Fin dalla scena iniziale - molto azzeccata - la protagonista Marta, stufa di essere trattata come se fosse più piccola della sua età, deve affrontare col padre un posto di blocco tedesco ma più tardi, raccontando l'accaduto al fratello, si rende conto della propria fortuna. Proprio i bambini sono piccoli e quindi possono entrare in qualsiasi apertura angusta o galleria stretta dove gli adulti non riescono ad infilarsi, e soprattutto non vengono perquisiti dai fascisti.

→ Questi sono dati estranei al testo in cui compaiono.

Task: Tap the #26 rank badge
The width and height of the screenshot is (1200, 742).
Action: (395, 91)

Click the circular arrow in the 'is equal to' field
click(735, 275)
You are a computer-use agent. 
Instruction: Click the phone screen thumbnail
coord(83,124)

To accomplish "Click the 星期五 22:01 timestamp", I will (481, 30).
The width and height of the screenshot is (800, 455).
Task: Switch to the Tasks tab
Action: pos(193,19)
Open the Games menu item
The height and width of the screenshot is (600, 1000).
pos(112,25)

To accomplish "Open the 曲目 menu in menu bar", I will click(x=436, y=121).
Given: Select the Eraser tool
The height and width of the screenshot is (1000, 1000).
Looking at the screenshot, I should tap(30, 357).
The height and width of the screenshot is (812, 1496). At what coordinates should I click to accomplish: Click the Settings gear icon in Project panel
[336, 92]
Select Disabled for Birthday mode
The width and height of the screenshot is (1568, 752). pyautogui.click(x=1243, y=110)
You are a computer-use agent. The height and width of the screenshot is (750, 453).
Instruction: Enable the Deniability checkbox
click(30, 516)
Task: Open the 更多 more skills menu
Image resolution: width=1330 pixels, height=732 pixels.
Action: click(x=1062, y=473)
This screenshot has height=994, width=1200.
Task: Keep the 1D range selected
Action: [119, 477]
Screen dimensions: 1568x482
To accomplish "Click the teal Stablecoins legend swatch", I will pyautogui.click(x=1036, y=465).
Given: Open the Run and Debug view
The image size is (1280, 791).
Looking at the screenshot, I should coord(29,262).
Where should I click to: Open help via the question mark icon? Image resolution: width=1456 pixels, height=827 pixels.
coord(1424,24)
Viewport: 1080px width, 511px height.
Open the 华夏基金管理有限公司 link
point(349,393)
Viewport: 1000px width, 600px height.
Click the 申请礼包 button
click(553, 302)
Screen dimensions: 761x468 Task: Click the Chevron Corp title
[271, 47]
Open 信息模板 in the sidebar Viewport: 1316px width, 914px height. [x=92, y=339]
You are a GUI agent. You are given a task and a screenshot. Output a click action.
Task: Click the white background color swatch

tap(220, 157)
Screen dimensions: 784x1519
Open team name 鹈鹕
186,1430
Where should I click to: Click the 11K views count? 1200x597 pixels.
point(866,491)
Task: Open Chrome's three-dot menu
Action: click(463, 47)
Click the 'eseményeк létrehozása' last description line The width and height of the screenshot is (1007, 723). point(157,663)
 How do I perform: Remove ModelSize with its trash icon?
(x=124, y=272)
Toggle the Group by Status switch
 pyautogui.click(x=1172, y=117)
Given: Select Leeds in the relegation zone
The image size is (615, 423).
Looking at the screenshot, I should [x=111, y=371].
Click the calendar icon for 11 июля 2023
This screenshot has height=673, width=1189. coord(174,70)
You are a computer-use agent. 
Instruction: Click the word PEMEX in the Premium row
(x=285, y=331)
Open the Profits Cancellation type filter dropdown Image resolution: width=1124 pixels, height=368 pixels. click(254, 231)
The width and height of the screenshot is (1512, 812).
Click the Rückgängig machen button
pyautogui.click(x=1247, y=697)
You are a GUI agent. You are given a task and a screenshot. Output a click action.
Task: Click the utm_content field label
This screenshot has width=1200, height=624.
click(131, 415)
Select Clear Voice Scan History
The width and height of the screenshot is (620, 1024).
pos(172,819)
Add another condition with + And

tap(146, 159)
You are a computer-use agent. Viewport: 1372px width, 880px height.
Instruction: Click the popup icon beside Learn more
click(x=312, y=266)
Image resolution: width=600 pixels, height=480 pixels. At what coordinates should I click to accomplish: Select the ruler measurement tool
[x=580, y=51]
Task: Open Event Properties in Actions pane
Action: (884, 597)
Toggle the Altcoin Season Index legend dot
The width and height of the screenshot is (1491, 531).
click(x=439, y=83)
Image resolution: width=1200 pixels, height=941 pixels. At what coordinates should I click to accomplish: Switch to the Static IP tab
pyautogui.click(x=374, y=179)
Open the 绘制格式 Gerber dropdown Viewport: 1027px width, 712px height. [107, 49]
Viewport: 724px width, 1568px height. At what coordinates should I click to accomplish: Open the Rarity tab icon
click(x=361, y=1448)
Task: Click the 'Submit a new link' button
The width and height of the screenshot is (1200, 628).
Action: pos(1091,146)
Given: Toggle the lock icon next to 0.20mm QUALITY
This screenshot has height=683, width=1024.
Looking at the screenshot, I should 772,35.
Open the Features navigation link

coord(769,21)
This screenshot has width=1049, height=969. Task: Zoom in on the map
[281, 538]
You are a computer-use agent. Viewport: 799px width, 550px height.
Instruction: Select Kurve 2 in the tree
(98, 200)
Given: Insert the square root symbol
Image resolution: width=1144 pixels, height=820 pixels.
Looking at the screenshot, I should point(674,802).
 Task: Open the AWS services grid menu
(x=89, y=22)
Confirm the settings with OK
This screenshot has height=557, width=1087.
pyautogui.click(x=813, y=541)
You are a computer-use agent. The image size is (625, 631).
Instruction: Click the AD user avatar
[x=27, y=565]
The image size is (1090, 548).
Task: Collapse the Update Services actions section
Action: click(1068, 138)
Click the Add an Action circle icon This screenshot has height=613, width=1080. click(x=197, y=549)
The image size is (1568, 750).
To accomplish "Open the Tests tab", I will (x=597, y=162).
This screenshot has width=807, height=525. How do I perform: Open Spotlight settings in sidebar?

Elementi non di poco conto che fanno decidere ai quattro di inventarsi un corrispettivo adulto e un nome in codice - Sandokan - da utilizzare per aiutare i partigiani portando loro cibo e messaggi mentre si rifugiavano sulle montagne. In quattro fanno una "persona grande" e questo contribuirà a cambiare il corso della Storia, facendoli rischiare la vita ogni giorno e vivere un'avventura indimenticabile che li unirà ancora di più.
Uno sguardo nuovo ma vecchio nella miniserie
Accanto a loro, ci sono i protagonisti adulti: i nonni di Marta e Davide (Carla Signoris e Bebo Storti, una coppia brontolona ed irresistibile) e il loro papà (Alessandro Tedeschi), che hanno già perso un figlio e un nipote in guerra. Oltre ad alcuni combattenti che incontreranno lungo la strada (Barbara Ronchi e Francesco Centorame - che piacere ritrovarlo dopo C'è ancora domani). Gli interpreti più navigati riescono a guidare i giovanissimi senza risultare invadenti, e a ricordare la durezza e la morte di ciò che si sta raccontando: quelle persone hanno dato la vita per permetterci, paradossalmente, di parlarne liberamente oggi anche in versione fiction.

Allo stesso tempo c'è la spericolata incoscienza della pre-adolescenza che mitiga la gravitas narrativa con momenti più leggeri, ma ricordando sempre l'argomento di fondo. Lo fa anche Susanna Nicchiarelli dietro la macchina da presa, sfruttando quelle location intrise di memoria storica e bilanciando il dramma e la commedia, pur mantenendosi su canoni abbastanza classici di racconto e raccordo. È chiara la passione recente dell'audiovisivo di provare a raccontare quel periodo storico in modo meno pomposo e didascalico e con uno sguardo inedito. Dopo Il treno dei bambini su Netflix abbiamo Fuochi d'artificio, per mettere in scena storie meno conosciute ai più.

La prospettiva di racconto inedita è sicuramente l'aspetto più interessante del progetto, che riesce a coniugare un tono adulto e storico ad uno più "fanciullesco" e ingenuo. Tutto parte da Marta che vuole la pace e non la guerra, la calma invece della tempesta, scendendo a compromessi con una certa violenza per arrivarvi. Un po' quello che vorremmo molti anni dopo anche noi, e che rende questa miniserie importante e attuale, tra i corsi e ricorsi storici d'Italia... e di tutto il mondo.
Conclusioni
Fuochi d'artificio è una serie d'epoca sulla Resistenza d'Italia, che mostra un lato narrativo inedito sulla Storia con la S maiuscola, ovvero quello dei bambini che cambiarono il corso degli eventi accanto ai partigiani. Buone le interpretazioni e interessante il discorso sulla guerra per fare la pace, anche se intrappolato in una messa in scena un po' classica.
Perché ci piace
- La prospettiva inedita.
- Il cast, anche i giovani...
Cosa non va
- ...anche se qualcuno rimane acerbo.
- Una messa in scena un po' classica.